Collect every line in the rows below that contains the word "icon", and copy each one in full. Case matters.

## Begin RECORDS PROVIDED

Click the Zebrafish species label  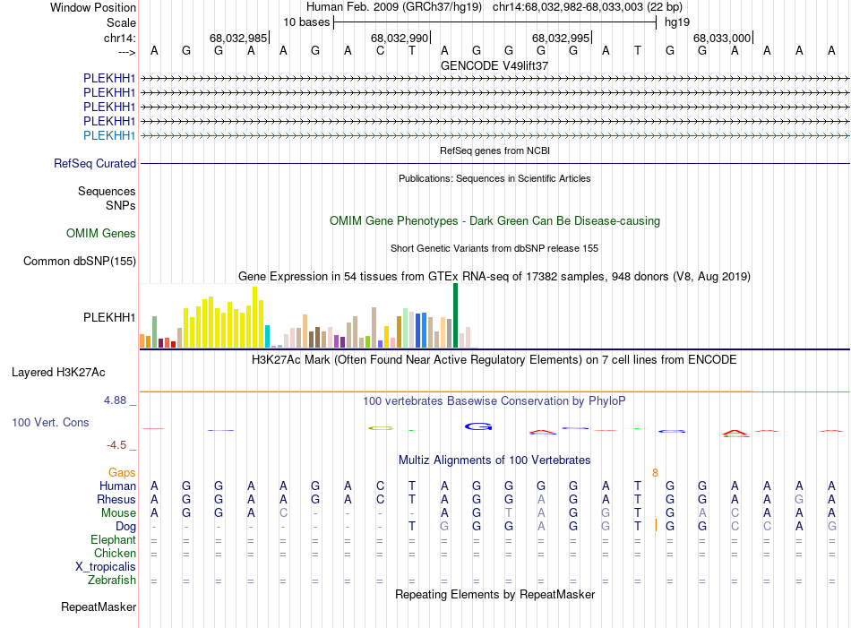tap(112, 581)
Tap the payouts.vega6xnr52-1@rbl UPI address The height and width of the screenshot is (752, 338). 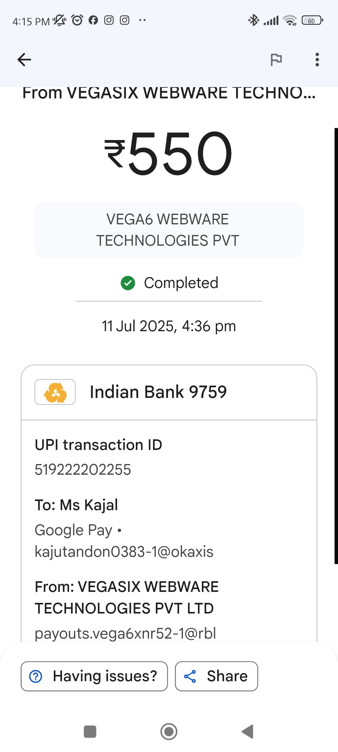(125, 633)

## End RECORDS PROVIDED
## Begin RECORDS PROVIDED

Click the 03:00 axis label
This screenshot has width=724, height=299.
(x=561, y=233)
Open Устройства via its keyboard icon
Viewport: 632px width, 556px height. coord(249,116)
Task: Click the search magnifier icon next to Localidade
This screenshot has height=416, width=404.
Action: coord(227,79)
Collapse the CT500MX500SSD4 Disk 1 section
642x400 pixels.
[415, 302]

## End RECORDS PROVIDED

**ANSWER FOR THE TASK**:
Open Устройства via its keyboard icon
Task: Click the search magnifier icon next to Localidade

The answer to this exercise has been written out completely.